Further, the radar return tracking uses the multiple dimensioned light stream calculus of variations in current operation system, to capture rain The multiple dimensioned movement in area;
Specifically, the analysis scale of the first level is maximum, 4/13 computational domain of rounding for the multiple dimensioned light stream calculus of variations Width (i.e. the radar scanning range of 256 kilometers of radius), the second layer is then set to 1/5th width of computational domain, and from third Level starts, and every layer of resolution ratio is set as the double of last layer grade, until final layer 7 grade.And due to the light stream of every level Analysis all provides first guess by the optical flow field of last layer grade, so among the analysis of final level, especially in no radar On the region of echo, the motion vector of all large scales has been adopted as heir automatically.Through this multiple dimensioned analysis program, rain band exists Motion vector under each setting resolution ratio or scale is able to successfully capture to obtain, and the phase of its whole group velocity and individual echoes Bit rate also can thus reflect in final analysis field.
S108 carries out region, data lattice point to radar extrapolated data.
Specifically, radar extrapolated data is analyzed in the region, the processing of data lattice pointization, to linear interpolation or non- Linear interpolation method obtains the lattice point data in the region;
Further, the region that the linear interpolation method is suitable for not influenced by extraneous specific obstacle, as high building hinders Gear, obtains accurate lattice point data, otherwise, influences the ginseng that size dynamic adjusts non-linear interpolation according to the region barrier Number;
S109 further carries out comprehensive analysis to the above-mentioned data received, judges, positioning strong convective weather region.

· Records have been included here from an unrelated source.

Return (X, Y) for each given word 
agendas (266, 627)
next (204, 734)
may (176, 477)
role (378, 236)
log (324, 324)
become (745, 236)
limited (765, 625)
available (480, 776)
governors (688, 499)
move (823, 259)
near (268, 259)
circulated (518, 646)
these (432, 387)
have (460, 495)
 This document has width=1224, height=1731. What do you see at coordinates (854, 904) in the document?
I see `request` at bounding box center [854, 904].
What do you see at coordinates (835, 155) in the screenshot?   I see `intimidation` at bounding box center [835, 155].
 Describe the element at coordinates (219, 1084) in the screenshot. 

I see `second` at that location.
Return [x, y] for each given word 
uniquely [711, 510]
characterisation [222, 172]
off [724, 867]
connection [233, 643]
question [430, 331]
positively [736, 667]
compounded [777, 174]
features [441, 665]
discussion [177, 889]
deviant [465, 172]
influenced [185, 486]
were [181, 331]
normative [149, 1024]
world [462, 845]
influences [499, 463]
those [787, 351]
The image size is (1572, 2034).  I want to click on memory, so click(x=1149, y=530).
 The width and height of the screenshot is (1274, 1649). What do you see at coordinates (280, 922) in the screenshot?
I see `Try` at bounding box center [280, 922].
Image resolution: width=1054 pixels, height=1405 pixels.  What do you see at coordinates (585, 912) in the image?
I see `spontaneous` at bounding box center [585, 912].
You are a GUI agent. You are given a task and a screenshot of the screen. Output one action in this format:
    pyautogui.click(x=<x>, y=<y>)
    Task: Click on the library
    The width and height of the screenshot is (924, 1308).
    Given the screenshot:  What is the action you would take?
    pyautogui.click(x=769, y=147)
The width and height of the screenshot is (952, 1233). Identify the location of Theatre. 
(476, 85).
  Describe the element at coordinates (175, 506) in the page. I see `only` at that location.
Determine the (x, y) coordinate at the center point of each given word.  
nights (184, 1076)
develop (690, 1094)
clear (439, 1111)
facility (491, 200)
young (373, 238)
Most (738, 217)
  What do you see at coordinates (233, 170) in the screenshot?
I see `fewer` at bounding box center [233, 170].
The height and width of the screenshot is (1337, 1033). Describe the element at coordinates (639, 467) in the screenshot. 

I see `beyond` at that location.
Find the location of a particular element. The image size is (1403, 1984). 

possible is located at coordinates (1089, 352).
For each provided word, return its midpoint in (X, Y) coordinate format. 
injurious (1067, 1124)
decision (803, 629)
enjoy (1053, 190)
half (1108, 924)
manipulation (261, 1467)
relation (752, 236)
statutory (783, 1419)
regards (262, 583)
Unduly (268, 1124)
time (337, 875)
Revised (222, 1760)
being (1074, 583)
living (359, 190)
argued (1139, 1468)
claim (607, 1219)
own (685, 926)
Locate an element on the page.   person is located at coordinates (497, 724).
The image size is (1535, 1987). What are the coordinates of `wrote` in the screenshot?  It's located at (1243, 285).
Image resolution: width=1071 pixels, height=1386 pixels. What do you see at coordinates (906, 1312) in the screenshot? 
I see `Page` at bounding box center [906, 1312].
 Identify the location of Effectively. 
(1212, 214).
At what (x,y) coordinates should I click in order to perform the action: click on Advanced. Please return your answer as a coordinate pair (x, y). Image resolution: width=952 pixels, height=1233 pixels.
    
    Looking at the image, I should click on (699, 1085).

Specifically, according to the master data behind localization region, using the regression analysis based on machine learning to automatic Historical data, the progress backtracking of radar historical summary and the data of standing push back, and are deduced to fixed point region meteorological disaster early warning threshold values Identification and setting, and according to the calculating of the dynamic of early warning threshold values and adjustment.
S110, input radar is the same as intensity of wave parameter X1.
Specifically, the radar echo intensity dbz values are obtained according to base data analysis, and according to the strong of radar return Degree and mobile trend, the influence to the region set corresponding parameter value X1.
S111 carries out backtracking according to automatic Weather Station historical data, radar historical summary and data pushes back, to the same intensity of wave of radar Parameter X1 weighted W1, export new master data, and so on.
S112 inputs season time parameter X2.
S113, to season time parameter X2 weighteds W2.
S114, input air field strength parameter X3.
S115, to air field strength X3 parameter weightings weight W3.
S116, input lightning impact parameter X4.
S117, to lightning impact parameter X4 weighteds W4.
S118, input wind-force parameter X5.
S119, to wind-force parameter X5 weighteds W5.
S120, input precipitation parameter X6.
S121, to precipitation parameter X6 weighteds W6.
S122 carries out read group total, according to formula R=X1*W1+X2* according to all new datas for calculating output after weighting W2+X3*W3+X4*W4+X5*W5+X6*W6 obtains the comprehensive parameters R of strong convective weather analysis model.
S123 is compared according to the comprehensive parameters R of strong convective weather analysis model and early warning threshold values Y.
It is compared according to modal analysis results and early warning threshold values Y specifically, the push of severe Convective Weather Warnings information sends request, If R >=Y is big, early warning request is sent, early warning is not otherwise sent.
S124 sends out strong convection warning information.
S125, severe Convective Weather Warnings point analytic process terminate.
Fig. 2 is a kind of the another of the intelligent early-warning analysis method of meteorological strong convective weather based on machine learning of the present invention Embodiment, the present embodiment as shown in the figure include:
S201, Severe Convective Weather Forecasting flow, the embodiment are that heavy rain strong convective weather judges flow.
S202, heavy rain strong convective weather judge that flow starts.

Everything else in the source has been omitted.